Nationalgeographic.co.id—Demokrasi saat ini seringkali mengecewakan, dengan politik yang tak terduga dan hasil yang mengkhawatirkan seperti Brexit dan kebangkitan populisme memicu pertanyaan mendasar: bisakah kita melakukan yang lebih baik?
Gagasan untuk mengganti politisi yang dipilih dengan para ahli, sebuah konsep yang dikenal sebagai epistokrasi, muncul sebagai alternatif yang menarik bagi sebagian orang yang frustrasi dengan inefisiensi dan kesalahan yang dirasakan dalam sistem demokratis.

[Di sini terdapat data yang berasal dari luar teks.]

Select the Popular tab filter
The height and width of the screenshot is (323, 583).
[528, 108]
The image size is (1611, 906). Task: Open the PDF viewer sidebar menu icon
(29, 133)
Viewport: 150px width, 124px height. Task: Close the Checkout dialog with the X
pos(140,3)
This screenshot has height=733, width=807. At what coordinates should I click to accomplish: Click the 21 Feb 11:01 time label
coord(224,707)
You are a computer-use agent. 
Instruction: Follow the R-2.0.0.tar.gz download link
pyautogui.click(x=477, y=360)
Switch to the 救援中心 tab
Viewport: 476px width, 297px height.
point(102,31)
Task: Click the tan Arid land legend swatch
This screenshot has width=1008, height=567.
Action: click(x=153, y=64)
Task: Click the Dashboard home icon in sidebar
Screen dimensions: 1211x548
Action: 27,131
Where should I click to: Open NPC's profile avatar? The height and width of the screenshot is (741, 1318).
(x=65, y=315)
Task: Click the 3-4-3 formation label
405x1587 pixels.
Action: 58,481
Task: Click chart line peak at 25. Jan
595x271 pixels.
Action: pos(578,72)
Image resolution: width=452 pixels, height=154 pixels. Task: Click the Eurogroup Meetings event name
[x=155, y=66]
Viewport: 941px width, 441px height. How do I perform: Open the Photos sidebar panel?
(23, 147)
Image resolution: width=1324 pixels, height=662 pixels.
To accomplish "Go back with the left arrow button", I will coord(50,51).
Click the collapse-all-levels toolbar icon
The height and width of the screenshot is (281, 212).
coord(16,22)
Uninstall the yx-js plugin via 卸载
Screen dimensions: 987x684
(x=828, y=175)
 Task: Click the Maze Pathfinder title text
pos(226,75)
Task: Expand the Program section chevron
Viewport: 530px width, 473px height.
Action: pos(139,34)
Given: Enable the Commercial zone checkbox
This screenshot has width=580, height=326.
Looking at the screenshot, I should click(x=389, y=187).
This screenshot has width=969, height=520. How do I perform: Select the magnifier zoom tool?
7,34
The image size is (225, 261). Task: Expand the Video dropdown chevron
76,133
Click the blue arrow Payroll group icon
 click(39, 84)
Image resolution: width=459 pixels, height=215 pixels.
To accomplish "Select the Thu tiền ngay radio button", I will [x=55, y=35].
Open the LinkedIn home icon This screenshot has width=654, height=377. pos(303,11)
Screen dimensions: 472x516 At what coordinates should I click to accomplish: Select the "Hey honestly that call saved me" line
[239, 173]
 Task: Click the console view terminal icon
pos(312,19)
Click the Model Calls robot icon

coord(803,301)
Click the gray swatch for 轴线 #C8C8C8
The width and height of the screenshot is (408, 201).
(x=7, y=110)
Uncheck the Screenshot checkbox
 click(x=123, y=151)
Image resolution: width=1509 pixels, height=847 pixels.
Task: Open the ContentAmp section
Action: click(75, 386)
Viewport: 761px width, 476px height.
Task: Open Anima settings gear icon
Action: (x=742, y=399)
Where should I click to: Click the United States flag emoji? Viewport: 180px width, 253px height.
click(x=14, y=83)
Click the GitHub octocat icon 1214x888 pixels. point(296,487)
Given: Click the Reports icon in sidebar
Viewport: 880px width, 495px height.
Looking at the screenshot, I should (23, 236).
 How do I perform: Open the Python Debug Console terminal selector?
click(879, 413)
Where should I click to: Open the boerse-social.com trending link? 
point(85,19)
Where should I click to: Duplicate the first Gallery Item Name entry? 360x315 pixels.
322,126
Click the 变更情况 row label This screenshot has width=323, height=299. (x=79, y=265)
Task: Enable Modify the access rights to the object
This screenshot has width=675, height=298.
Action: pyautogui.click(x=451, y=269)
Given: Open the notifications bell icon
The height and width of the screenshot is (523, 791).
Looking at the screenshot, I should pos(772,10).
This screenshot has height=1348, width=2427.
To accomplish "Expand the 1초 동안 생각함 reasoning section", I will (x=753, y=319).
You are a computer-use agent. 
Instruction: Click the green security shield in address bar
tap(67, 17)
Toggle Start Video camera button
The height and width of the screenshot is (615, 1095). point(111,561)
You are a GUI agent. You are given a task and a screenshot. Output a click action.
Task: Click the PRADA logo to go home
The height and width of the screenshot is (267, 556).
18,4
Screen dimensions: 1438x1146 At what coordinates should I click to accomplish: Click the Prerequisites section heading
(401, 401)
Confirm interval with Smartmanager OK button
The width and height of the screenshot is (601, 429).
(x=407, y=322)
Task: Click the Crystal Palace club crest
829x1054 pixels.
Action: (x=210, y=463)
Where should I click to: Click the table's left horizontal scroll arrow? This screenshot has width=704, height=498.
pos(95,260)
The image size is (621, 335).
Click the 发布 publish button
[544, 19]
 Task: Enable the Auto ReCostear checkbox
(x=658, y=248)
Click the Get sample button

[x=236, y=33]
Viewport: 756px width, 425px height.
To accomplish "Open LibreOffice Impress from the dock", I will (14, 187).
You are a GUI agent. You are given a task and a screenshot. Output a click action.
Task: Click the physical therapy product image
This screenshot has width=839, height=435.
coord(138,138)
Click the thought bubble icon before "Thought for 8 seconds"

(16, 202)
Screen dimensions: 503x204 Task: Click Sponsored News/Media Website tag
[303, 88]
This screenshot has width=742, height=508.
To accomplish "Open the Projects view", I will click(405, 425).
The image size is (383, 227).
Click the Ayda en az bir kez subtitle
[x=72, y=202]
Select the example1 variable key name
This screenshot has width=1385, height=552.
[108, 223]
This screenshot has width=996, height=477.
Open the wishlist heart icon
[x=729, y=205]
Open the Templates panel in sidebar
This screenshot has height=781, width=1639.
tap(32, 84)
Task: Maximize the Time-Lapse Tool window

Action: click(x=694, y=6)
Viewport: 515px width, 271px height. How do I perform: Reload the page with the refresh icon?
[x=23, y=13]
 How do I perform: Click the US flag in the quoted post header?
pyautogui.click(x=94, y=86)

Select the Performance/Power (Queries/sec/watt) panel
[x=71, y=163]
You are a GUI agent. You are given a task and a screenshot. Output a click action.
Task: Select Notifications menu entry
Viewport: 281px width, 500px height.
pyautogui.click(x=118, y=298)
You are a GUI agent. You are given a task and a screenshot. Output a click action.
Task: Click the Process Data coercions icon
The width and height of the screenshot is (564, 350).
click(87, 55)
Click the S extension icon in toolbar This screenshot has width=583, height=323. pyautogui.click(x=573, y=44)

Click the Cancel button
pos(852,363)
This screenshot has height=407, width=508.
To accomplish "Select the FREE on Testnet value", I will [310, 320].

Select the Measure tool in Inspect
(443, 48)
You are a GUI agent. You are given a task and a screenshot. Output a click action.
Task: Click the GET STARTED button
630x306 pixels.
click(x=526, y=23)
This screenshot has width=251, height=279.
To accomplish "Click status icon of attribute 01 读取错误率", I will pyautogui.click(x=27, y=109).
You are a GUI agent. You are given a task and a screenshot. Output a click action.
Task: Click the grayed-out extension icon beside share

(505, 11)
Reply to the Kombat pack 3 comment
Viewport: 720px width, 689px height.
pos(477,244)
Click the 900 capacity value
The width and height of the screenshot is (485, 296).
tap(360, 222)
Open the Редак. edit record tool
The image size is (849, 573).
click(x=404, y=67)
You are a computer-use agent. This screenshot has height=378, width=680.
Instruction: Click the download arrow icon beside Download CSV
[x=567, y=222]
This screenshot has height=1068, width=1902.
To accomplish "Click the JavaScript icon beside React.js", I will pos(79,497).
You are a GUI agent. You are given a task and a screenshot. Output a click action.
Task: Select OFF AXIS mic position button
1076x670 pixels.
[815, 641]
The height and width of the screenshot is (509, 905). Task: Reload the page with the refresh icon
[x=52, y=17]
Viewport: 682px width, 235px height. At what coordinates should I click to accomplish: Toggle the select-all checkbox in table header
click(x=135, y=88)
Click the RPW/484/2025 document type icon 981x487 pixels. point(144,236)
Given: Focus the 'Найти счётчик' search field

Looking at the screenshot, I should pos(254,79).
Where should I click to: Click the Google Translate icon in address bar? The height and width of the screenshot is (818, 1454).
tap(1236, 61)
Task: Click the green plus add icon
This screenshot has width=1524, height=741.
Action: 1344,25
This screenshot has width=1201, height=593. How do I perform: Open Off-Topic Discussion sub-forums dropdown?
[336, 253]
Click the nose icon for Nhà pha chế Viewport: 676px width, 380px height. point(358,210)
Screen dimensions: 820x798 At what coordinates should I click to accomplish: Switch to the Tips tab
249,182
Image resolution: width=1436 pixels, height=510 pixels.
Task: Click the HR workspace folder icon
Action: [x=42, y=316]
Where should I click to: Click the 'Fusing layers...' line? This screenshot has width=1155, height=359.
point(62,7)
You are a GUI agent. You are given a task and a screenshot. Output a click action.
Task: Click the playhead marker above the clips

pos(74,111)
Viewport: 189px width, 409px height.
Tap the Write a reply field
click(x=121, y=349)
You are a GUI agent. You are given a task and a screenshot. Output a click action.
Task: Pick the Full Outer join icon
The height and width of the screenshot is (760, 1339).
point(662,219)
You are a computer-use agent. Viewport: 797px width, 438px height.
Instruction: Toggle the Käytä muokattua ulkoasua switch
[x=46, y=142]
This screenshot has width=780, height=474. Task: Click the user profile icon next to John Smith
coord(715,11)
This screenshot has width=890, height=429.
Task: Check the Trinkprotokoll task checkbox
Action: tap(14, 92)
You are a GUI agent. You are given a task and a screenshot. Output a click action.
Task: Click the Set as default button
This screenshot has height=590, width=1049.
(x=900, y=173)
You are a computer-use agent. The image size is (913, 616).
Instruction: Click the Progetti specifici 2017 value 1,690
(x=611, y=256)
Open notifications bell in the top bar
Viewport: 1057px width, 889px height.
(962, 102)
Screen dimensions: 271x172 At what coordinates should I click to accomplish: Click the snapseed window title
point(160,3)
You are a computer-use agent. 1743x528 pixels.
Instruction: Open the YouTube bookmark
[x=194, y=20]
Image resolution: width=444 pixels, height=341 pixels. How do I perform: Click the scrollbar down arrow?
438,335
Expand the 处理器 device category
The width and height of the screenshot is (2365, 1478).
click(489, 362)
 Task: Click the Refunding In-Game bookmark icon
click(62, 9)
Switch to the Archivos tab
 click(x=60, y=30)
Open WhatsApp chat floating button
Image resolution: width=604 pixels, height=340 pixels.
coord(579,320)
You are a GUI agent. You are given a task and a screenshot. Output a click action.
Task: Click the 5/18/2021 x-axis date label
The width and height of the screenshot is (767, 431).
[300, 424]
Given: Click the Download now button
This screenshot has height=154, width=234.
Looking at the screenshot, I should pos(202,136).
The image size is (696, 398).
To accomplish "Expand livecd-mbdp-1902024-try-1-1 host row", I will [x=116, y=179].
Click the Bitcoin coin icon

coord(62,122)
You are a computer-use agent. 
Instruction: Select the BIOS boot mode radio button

Namun, apakah menyerahkan kendali pemerintahan kepada mereka yang dianggap paling berpengetahuan benar-benar solusi yang lebih baik, ataukah tindakan ini justru akan membawa kita pada serangkaian masalah baru yang lebih kompleks?
Pertanyaan tentang siapa yang berhak mendefinisikan keahlian, bagaimana kekuasaan akan dipertanggungjawabkan di tangan para ahli yang tidak dipilih, dan apakah mengabaikan suara rakyat demi "kebenaran" yang diklaim oleh segelintir orang akan mengkhianati prinsip-prinsip dasar keadilan dan kesetaraan adalah beberapa dari sekian banyak pertimbangan penting yang perlu diurai dalam artikel ini.
Epistokrasi dan kemuakan masyarakat
Belakangan, banyak masyarakat yang merasa muak dengan polah para politisi. Mereka pun merasa bahwa demokrasi saat ini terasa lelah dan tidak efektif. Beberapa pihak yang kemudian merasa bahwa pemerintahan sebaiknya tidak diisi oleh politisi, melainkan oleh para ahli.
Alternatif radikal itu sendiri sebenarnya sudah muncul dari abad ke-19 dengan istilah epistokrasi. Ini adalah pemerintahan oleh para ahli. Epistokrasi menentang demokrasi yang memberikan suara kepada semua orang tanpa melihat pengetahuan.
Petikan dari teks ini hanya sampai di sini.